▶ **THE PROBLEM**
Reproduce each of the items below word for word, omitting the pictures.

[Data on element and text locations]
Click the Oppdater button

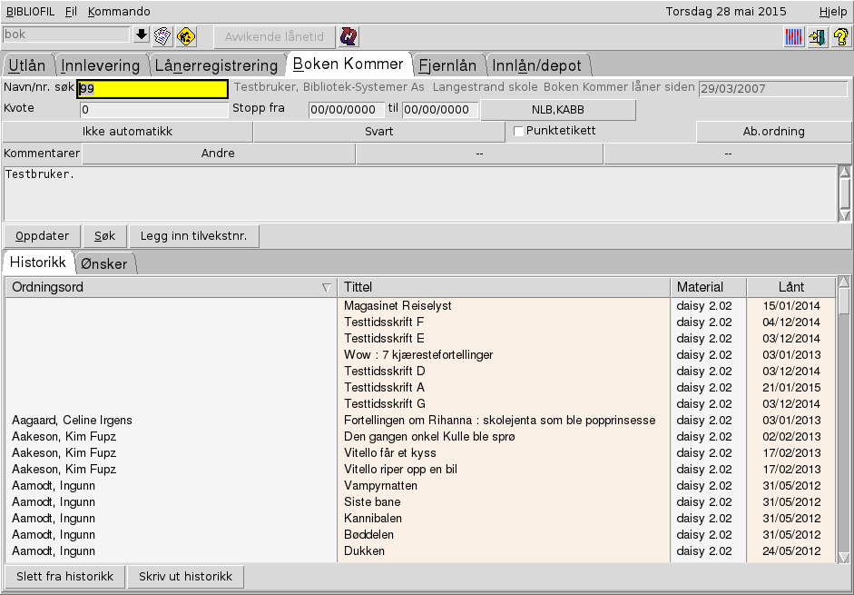[x=42, y=236]
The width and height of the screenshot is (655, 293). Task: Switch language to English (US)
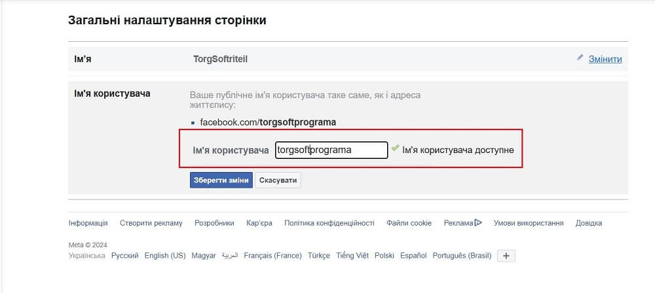(x=165, y=256)
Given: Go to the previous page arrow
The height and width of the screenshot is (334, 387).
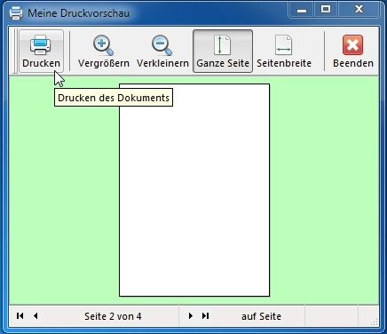Looking at the screenshot, I should [x=36, y=315].
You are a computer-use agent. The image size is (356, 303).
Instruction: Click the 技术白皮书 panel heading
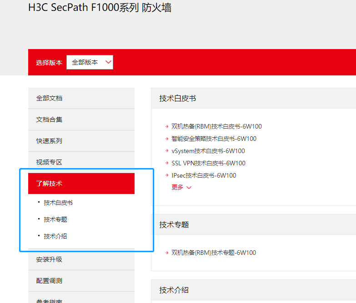(x=178, y=99)
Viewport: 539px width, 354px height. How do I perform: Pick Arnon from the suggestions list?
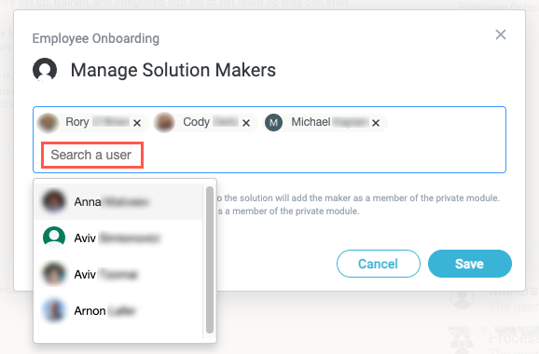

▶ **SOLUTION TO THIS PROBLEM**
Click the Oppdater button

[x=42, y=236]
The width and height of the screenshot is (655, 293). Task: Switch language to English (US)
(x=165, y=256)
Given: Go to the previous page arrow
The height and width of the screenshot is (334, 387).
Looking at the screenshot, I should [x=36, y=315].
You are a computer-use agent. The image size is (356, 303).
Instruction: Click the 技术白皮书 panel heading
(x=178, y=99)
Viewport: 539px width, 354px height. How do I perform: Pick Arnon from the suggestions list?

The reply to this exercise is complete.